*REQUIREMENTS*
Switch every "GUI agent" in the lines below to "GUI assistant", and return the lines with nothing else altered.

(Element and text position data)
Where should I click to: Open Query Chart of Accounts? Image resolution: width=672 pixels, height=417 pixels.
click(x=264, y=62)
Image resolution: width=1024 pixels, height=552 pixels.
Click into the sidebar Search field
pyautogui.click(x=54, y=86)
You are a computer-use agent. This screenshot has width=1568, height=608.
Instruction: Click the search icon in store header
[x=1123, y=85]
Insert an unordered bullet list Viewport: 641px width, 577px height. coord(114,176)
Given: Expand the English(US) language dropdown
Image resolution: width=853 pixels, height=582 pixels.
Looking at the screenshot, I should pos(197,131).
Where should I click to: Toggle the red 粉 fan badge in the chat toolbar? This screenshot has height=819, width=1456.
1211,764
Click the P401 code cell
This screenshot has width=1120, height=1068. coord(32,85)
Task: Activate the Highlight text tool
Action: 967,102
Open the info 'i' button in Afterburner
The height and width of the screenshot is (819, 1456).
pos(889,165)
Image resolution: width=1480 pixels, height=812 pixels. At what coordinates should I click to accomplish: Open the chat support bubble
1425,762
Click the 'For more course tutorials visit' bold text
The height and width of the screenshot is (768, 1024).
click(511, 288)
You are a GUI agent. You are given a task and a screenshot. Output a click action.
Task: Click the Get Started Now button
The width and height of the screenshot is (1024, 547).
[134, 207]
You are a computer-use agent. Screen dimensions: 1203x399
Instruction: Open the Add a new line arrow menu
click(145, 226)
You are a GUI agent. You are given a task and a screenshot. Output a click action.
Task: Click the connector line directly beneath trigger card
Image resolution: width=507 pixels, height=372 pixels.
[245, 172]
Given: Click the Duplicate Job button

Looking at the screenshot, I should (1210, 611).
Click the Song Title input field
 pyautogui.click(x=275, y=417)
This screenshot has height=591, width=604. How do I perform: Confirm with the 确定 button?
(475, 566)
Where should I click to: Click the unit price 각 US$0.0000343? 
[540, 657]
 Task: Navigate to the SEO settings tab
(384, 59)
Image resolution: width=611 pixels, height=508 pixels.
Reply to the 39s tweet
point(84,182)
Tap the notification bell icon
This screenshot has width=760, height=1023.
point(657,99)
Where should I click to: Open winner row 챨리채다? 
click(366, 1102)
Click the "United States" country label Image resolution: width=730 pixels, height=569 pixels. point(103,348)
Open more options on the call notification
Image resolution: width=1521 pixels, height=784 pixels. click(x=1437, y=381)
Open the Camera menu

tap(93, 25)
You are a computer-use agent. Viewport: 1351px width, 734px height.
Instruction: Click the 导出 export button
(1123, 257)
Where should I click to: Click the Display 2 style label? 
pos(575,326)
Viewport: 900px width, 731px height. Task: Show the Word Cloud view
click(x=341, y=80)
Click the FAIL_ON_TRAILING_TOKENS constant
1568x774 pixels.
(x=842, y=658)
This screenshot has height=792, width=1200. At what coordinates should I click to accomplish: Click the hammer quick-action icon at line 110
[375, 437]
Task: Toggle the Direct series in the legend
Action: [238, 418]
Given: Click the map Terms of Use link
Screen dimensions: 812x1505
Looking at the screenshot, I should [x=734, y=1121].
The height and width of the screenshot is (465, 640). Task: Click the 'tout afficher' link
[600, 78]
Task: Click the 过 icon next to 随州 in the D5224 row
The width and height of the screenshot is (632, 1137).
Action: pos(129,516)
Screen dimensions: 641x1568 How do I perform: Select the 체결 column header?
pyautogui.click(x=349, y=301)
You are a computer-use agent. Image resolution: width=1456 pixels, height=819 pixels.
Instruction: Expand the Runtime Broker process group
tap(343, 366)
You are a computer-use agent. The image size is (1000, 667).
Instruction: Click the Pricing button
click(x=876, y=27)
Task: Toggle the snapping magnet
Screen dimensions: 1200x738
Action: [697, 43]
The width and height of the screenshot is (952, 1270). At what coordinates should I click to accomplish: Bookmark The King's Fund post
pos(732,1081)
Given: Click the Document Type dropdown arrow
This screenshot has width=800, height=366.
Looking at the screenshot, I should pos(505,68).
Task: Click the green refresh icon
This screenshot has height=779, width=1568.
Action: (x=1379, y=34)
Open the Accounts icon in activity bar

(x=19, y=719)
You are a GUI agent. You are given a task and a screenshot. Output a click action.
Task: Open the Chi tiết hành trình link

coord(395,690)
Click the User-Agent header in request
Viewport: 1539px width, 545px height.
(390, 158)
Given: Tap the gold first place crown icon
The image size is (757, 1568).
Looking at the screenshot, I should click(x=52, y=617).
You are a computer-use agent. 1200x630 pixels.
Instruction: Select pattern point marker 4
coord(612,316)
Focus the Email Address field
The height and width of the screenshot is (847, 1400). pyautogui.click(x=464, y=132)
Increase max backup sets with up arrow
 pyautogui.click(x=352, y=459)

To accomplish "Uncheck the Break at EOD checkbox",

*RESULT OF THE TASK*
Where should I click to: Open Query Chart of Accounts? Image resolution: width=672 pixels, height=417 pixels.
click(x=264, y=62)
Image resolution: width=1024 pixels, height=552 pixels.
Click into the sidebar Search field
pyautogui.click(x=54, y=86)
You are a computer-use agent. This screenshot has width=1568, height=608.
Instruction: Click the search icon in store header
[x=1123, y=85]
Insert an unordered bullet list Viewport: 641px width, 577px height. coord(114,176)
Given: Expand the English(US) language dropdown
Image resolution: width=853 pixels, height=582 pixels.
Looking at the screenshot, I should pos(197,131).
Where should I click to: Toggle the red 粉 fan badge in the chat toolbar? This screenshot has height=819, width=1456.
1211,764
Click the P401 code cell
This screenshot has width=1120, height=1068. coord(32,85)
Task: Activate the Highlight text tool
Action: 967,102
Open the info 'i' button in Afterburner
The height and width of the screenshot is (819, 1456).
pos(889,165)
Image resolution: width=1480 pixels, height=812 pixels. At what coordinates should I click to accomplish: Open the chat support bubble
1425,762
Click the 'For more course tutorials visit' bold text
The height and width of the screenshot is (768, 1024).
click(511, 288)
You are a GUI assistant. You are given a task and a screenshot. Output a click action.
Task: Click the Get Started Now button
The width and height of the screenshot is (1024, 547).
[134, 207]
You are a computer-use agent. Screen dimensions: 1203x399
Instruction: Open the Add a new line arrow menu
click(145, 226)
You are a GUI assistant. You are given a task and a screenshot. Output a click action.
Task: Click the connector line directly beneath trigger card
Image resolution: width=507 pixels, height=372 pixels.
[245, 172]
Given: Click the Duplicate Job button

Looking at the screenshot, I should (1210, 611).
Click the Song Title input field
 pyautogui.click(x=275, y=417)
This screenshot has height=591, width=604. How do I perform: Confirm with the 确定 button?
(475, 566)
Where should I click to: Click the unit price 각 US$0.0000343? 
[540, 657]
 Task: Navigate to the SEO settings tab
(384, 59)
Image resolution: width=611 pixels, height=508 pixels.
Reply to the 39s tweet
point(84,182)
Tap the notification bell icon
This screenshot has width=760, height=1023.
point(657,99)
Where should I click to: Open winner row 챨리채다? 
click(366, 1102)
Click the "United States" country label Image resolution: width=730 pixels, height=569 pixels. point(103,348)
Open more options on the call notification
Image resolution: width=1521 pixels, height=784 pixels. click(x=1437, y=381)
Open the Camera menu

tap(93, 25)
You are a computer-use agent. Viewport: 1351px width, 734px height.
Instruction: Click the 导出 export button
(1123, 257)
Where should I click to: Click the Display 2 style label? 
pos(575,326)
Viewport: 900px width, 731px height. Task: Show the Word Cloud view
click(x=341, y=80)
Click the FAIL_ON_TRAILING_TOKENS constant
1568x774 pixels.
(x=842, y=658)
This screenshot has height=792, width=1200. At what coordinates should I click to accomplish: Click the hammer quick-action icon at line 110
[375, 437]
Task: Toggle the Direct series in the legend
Action: [238, 418]
Given: Click the map Terms of Use link
Screen dimensions: 812x1505
Looking at the screenshot, I should [x=734, y=1121].
The height and width of the screenshot is (465, 640). Task: Click the 'tout afficher' link
[600, 78]
Task: Click the 过 icon next to 随州 in the D5224 row
The width and height of the screenshot is (632, 1137).
Action: pos(129,516)
Screen dimensions: 641x1568 How do I perform: Select the 체결 column header?
pyautogui.click(x=349, y=301)
You are a computer-use agent. Image resolution: width=1456 pixels, height=819 pixels.
Instruction: Expand the Runtime Broker process group
tap(343, 366)
You are a computer-use agent. The image size is (1000, 667).
Instruction: Click the Pricing button
click(x=876, y=27)
Task: Toggle the snapping magnet
Screen dimensions: 1200x738
Action: [697, 43]
The width and height of the screenshot is (952, 1270). At what coordinates should I click to accomplish: Bookmark The King's Fund post
pos(732,1081)
Given: Click the Document Type dropdown arrow
This screenshot has width=800, height=366.
Looking at the screenshot, I should pos(505,68).
Task: Click the green refresh icon
This screenshot has height=779, width=1568.
Action: (x=1379, y=34)
Open the Accounts icon in activity bar

(x=19, y=719)
You are a GUI assistant. You are given a task and a screenshot. Output a click action.
Task: Open the Chi tiết hành trình link

coord(395,690)
Click the User-Agent header in request
Viewport: 1539px width, 545px height.
(390, 158)
Given: Tap the gold first place crown icon
The image size is (757, 1568).
Looking at the screenshot, I should click(x=52, y=617).
You are a computer-use agent. 1200x630 pixels.
Instruction: Select pattern point marker 4
coord(612,316)
Focus the Email Address field
The height and width of the screenshot is (847, 1400). pyautogui.click(x=464, y=132)
Increase max backup sets with up arrow
 pyautogui.click(x=352, y=459)

To accomplish "Uncheck the Break at EOD checkbox",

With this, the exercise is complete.